We hit the two convenience stores on our way out of Fallon and drank water at each one. We then headed into the desert. It was close to noon when we started the remaining 46 miles Middlegate. It was a singularly hot day and we rode through scorching salt flats and sandy valleys. We had two big climbs. Coming down at speed from the first we found ourselves behind a curious wagon pulled by four horses. It was gratifying to see that we were not the only non-gas-powered people on the road, and on we went. Soon though we hit trouble. With about 8 miles left to Middlegate we ran perilously low on water. We each were carrying about 3 liters and I also had a liter of club soda tied on. This has proven to be more than enough–but this is Nevada and we are entering a part of the state where stores and resupply are far apart–some stretches go for as far 68 miles with no amenities (or water) and many have hard climbs too. We were well-hydrated when we left the last store in Fallon, but about 40 miles later we were in trouble. We were both pretty sunburned too, despite sunblock. So here we were, no longer sweating and beginning the first signs of dehydration. Nevada really wanted to kill us today–but it was Nevadans who would not let it.
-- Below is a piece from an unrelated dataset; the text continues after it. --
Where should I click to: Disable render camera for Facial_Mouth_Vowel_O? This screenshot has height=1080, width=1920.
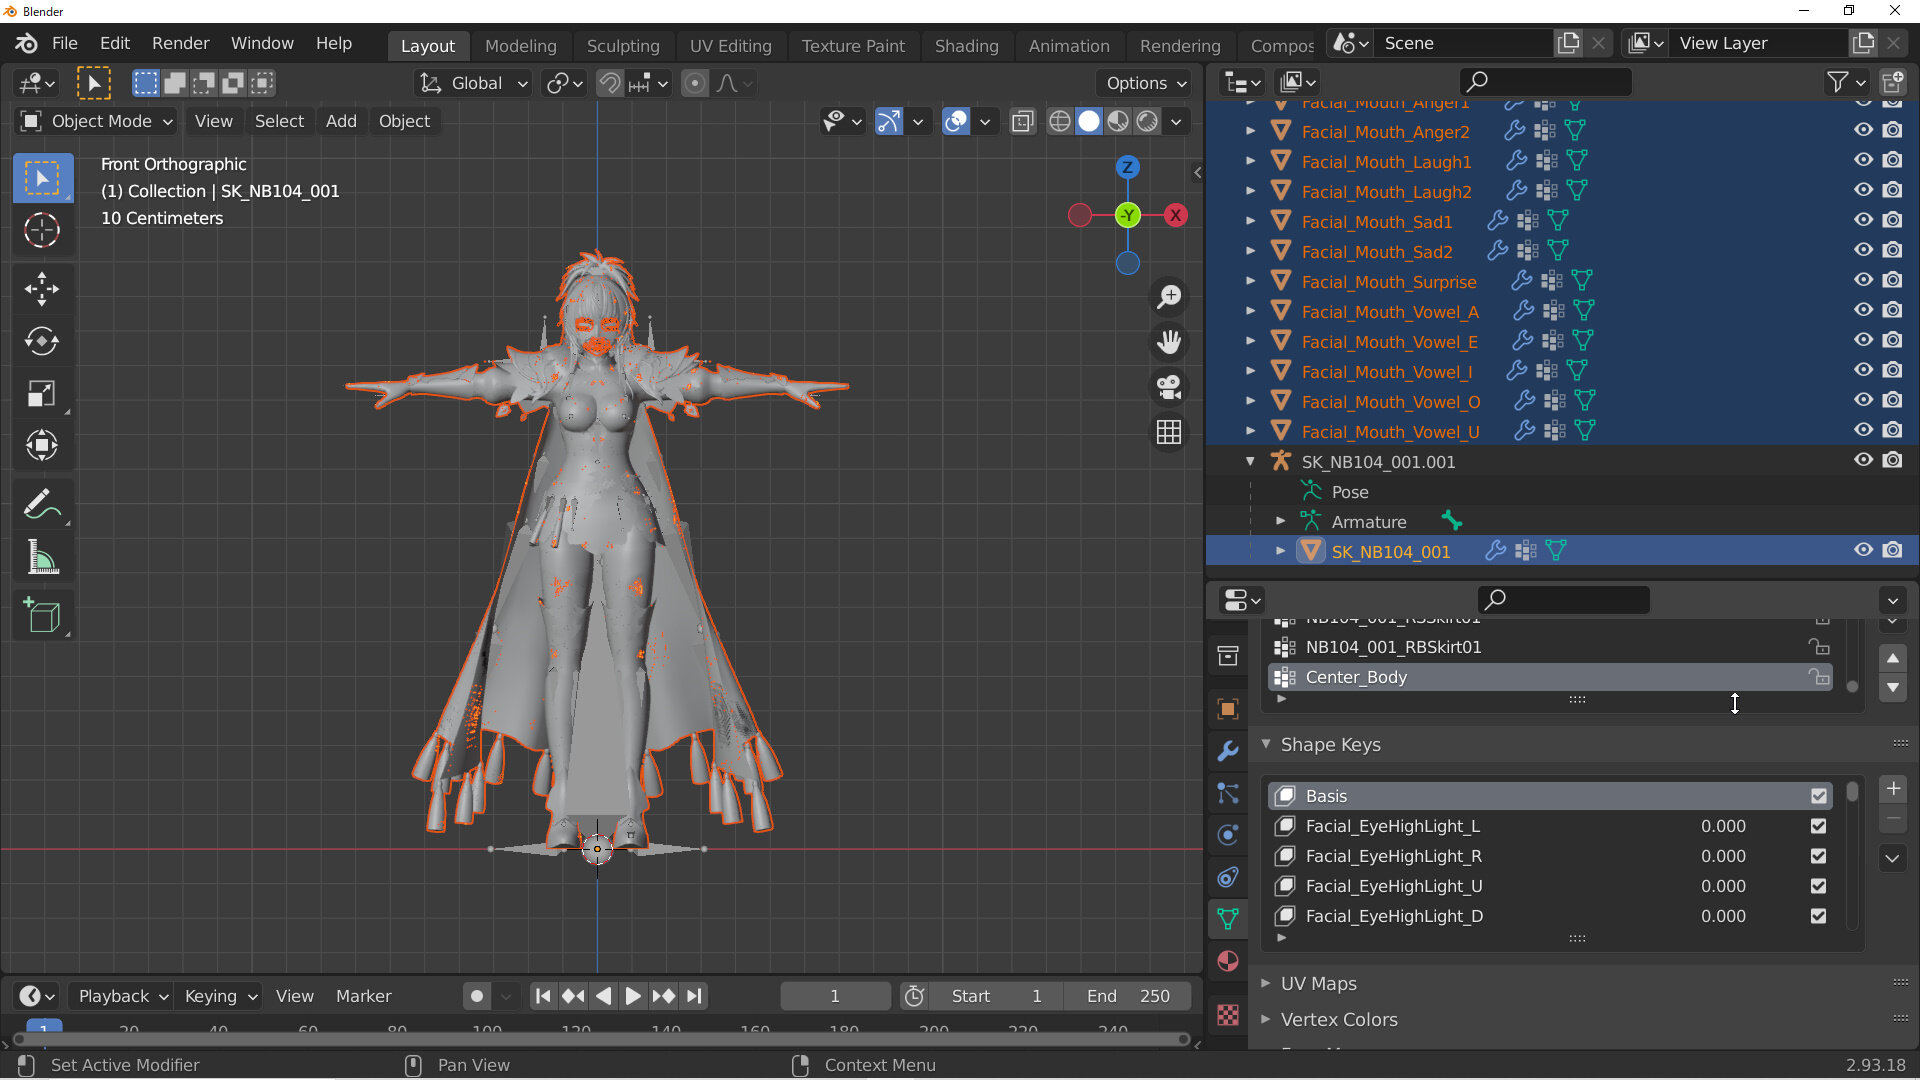(1892, 400)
We stopped at a road at the base of the second big climb. The road was flat and about 2 miles long. It led to a military instillation of some kind–we had been seeing jets and helicopters all day and most of the land here is government owned. I asked a guy who stopped at the sign if he had some water to spare. He said he did not, but he would radio back to the gate and they would let us fill up–at least they could fill our bottles for us. Great! We set off on a four mile diversion with supply dangerously low. We got the gate and the pig faced man there said no dice. Can’t come on the base. We don’t want to–can someone just fill a bottle for us?No, They said no. Can you fill one for us? No–I can’t leave the gate. You have a hose right there at the booth you are literally six feet from… No. Ok, thanks I said: our tax dollars at work, and we wheeled and left the reptile behind and set off to rerun the two added miles back to the base of the hill. We were still eight miles from our destination, but for thanks to four added miles we got to meet one of their nation’s greatest moral voids. As we rode back Rami and I talked about this. Rami has always been kind and that is his instinct and nature. It is rare that he meets with the real ugliness that some people possess where their soul or compassion should be. Here was a man, I said to Rami, who simply could not care less if you or I lived or died–our lives meant nothing to him. It is good to see the face of that sort of evil now and again just so that you know what you should never do. The good news is that he was old, and won’t be with us for all that much longer, while the woman in Fallon is going to raise a shiney new baby to be kind and generous. There is hope for a better future.
At the end of the road though, we flagged down a truck and asked about water. A young man with a broad smile handed us a brand new full commercial water jug, saying it was ours to drink, and refused my offer of money to pay him back for the buy. We were not in desperate straights yet–but we were close and no doubt things would have been worse had we not met this second angel. This was our topic of conversation up the hill. Rami has long had a water angel story which he reminded me of, and I reiterated the Rabinnic idea that we are all angels to one another–even when we don’t know we are. The kindnesses we do often ripples in ways we can never see–but so does our ugliness–we just have to be ever mindful and very very careful. 10 4 good buddy.